Source: High school physics (Chinese)
Problem
Two charged particles enter a charged parallel-plate capacitor with velocities parallel to the plates. Gravity is neglected. Both particles exit through the far end of the capacitor with the same deflection angle. Which of the following initial conditions must they satisfy?
(5) only.
Inside the plates, the time of flight is $t = L/v_0$ (with $L$ the plate length and $v_0$ the initial horizontal velocity).

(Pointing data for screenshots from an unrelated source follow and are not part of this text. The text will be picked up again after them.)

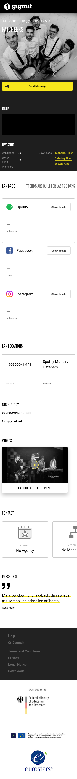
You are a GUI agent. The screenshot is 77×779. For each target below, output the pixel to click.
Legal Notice (17, 665)
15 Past (26, 413)
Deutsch (18, 643)
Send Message (37, 86)
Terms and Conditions (24, 651)
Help (11, 636)
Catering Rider (63, 158)
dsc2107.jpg (62, 163)
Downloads (16, 671)
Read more (8, 607)
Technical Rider (64, 152)
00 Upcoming (11, 413)
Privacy (13, 658)
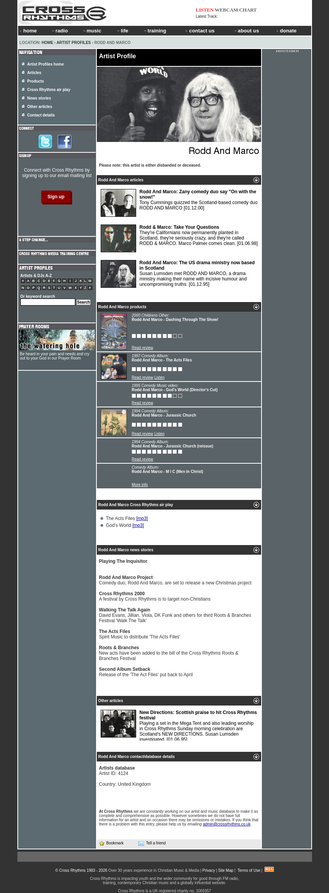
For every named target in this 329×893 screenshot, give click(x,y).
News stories (39, 98)
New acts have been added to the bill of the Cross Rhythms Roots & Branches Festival (169, 653)
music (91, 31)
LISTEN (205, 10)
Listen (159, 377)
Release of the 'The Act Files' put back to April (146, 672)
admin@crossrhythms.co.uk (227, 824)
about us (246, 31)
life (122, 31)
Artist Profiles (74, 43)
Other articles (39, 107)
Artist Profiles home (45, 64)
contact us (200, 31)
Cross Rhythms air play (49, 90)
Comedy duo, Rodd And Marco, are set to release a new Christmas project (175, 580)
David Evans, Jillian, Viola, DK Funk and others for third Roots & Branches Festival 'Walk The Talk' (175, 615)
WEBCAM (226, 10)
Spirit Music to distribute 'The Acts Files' (140, 634)
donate (287, 31)
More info (140, 485)
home (28, 31)
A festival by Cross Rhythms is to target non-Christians (155, 596)
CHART (248, 10)
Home (47, 43)
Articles (34, 73)
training (154, 31)
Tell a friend (152, 843)
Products (35, 81)
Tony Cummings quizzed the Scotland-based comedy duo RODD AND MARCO (179, 203)
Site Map (225, 870)
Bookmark (111, 843)
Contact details (41, 115)
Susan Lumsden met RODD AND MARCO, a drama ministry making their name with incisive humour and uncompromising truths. (178, 274)
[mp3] (142, 518)
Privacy (208, 870)
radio (59, 31)
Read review (143, 348)
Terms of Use (249, 870)
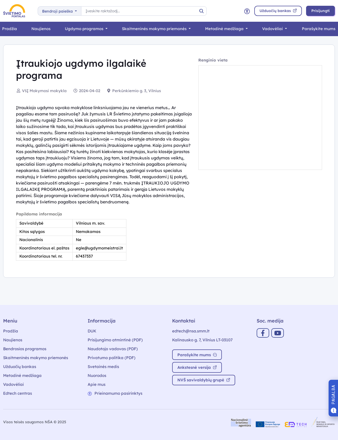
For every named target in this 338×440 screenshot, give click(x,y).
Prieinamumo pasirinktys (115, 393)
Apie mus (96, 384)
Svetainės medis (103, 366)
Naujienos (40, 28)
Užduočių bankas (19, 366)
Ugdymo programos (84, 28)
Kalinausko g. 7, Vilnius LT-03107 (202, 339)
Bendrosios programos (24, 348)
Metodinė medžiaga (225, 28)
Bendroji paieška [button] (58, 11)
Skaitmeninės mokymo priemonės (155, 28)
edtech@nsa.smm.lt (191, 330)
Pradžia (10, 330)
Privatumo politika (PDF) (112, 357)
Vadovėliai (273, 28)
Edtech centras (17, 393)
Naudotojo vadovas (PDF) (113, 348)
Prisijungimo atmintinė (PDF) (115, 339)
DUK (92, 330)
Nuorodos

The vertical velocity gained is $v_y = (qE/m) t = qEL/(m v_0)$. The deflection angle satisfies
$$\tan\theta = \dfrac{v_y}{v_0} = \dfrac{qEL}{m v_0^2}.$$Hence equal deflection requires $\dfrac{q}{m v_0^2}$ to be the same for both particles.

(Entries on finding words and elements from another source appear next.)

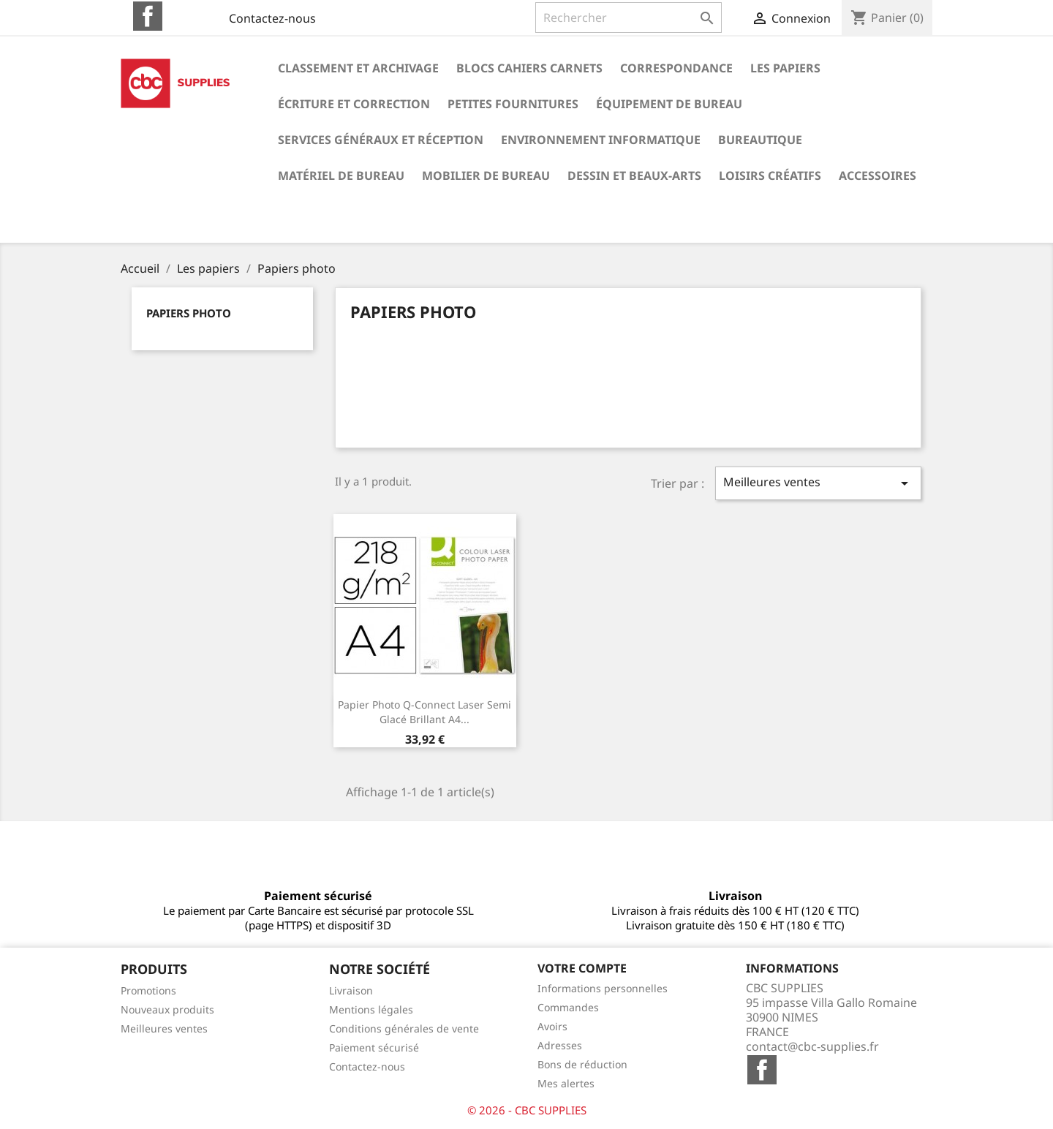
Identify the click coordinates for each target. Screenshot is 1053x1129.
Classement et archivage (358, 68)
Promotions (148, 990)
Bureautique (760, 140)
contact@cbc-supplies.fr (812, 1046)
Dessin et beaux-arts (634, 175)
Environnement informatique (601, 140)
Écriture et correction (354, 104)
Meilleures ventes (818, 483)
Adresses (559, 1045)
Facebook (147, 16)
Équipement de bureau (669, 104)
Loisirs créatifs (770, 175)
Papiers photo (188, 313)
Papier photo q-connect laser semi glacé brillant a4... (424, 712)
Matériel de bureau (341, 175)
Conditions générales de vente (404, 1028)
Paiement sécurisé (374, 1047)
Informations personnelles (602, 988)
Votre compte (582, 968)
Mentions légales (371, 1009)
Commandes (568, 1007)
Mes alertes (566, 1083)
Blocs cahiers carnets (529, 68)
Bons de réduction (582, 1064)
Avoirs (552, 1026)
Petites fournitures (513, 104)
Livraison (351, 990)
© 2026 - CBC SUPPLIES (526, 1110)
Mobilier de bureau (486, 175)
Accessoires (877, 175)
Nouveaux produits (167, 1009)
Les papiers (785, 68)
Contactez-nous (272, 18)
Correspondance (676, 68)
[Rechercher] (628, 17)
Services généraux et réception (380, 140)
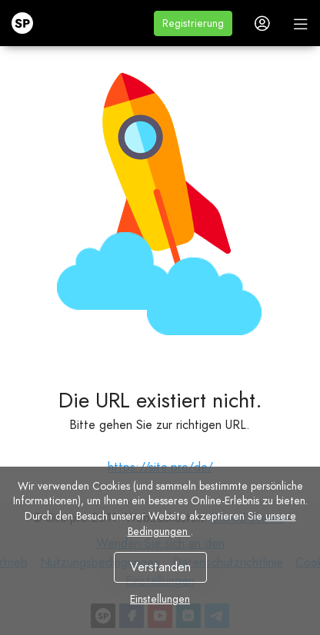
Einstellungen (160, 599)
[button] (193, 23)
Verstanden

(1) Same $q$ alone does not constrain $m v_0^2$. \ (2) Same $v_0$ alone does not constrain $q/m$. \ (3) Same $p = m v_0$ gives $m v_0^2 = p v_0$; with $p$ fixed but $v_0$ unconstrained, $q/(m v_0^2)$ varies. \ (4) Same $\tfrac{1}{2} m v_0^2$ constrains $m v_0^2$ but still leaves $q$ free. \ (5) If both particles are accelerated from rest through a common accelerating voltage $U_{\text{acc}}$, then $\tfrac{1}{2} m v_0^2 = q U_{\text{acc}}$, so $m v_0^2 = 2 q U_{\text{acc}}$, giving
$$\dfrac{q}{m v_0^2} = \dfrac{1}{2 U_{\text{acc}}},$$which is the same for both particles, regardless of $q$ or $m$. Hence (5) guarantees equal deflection.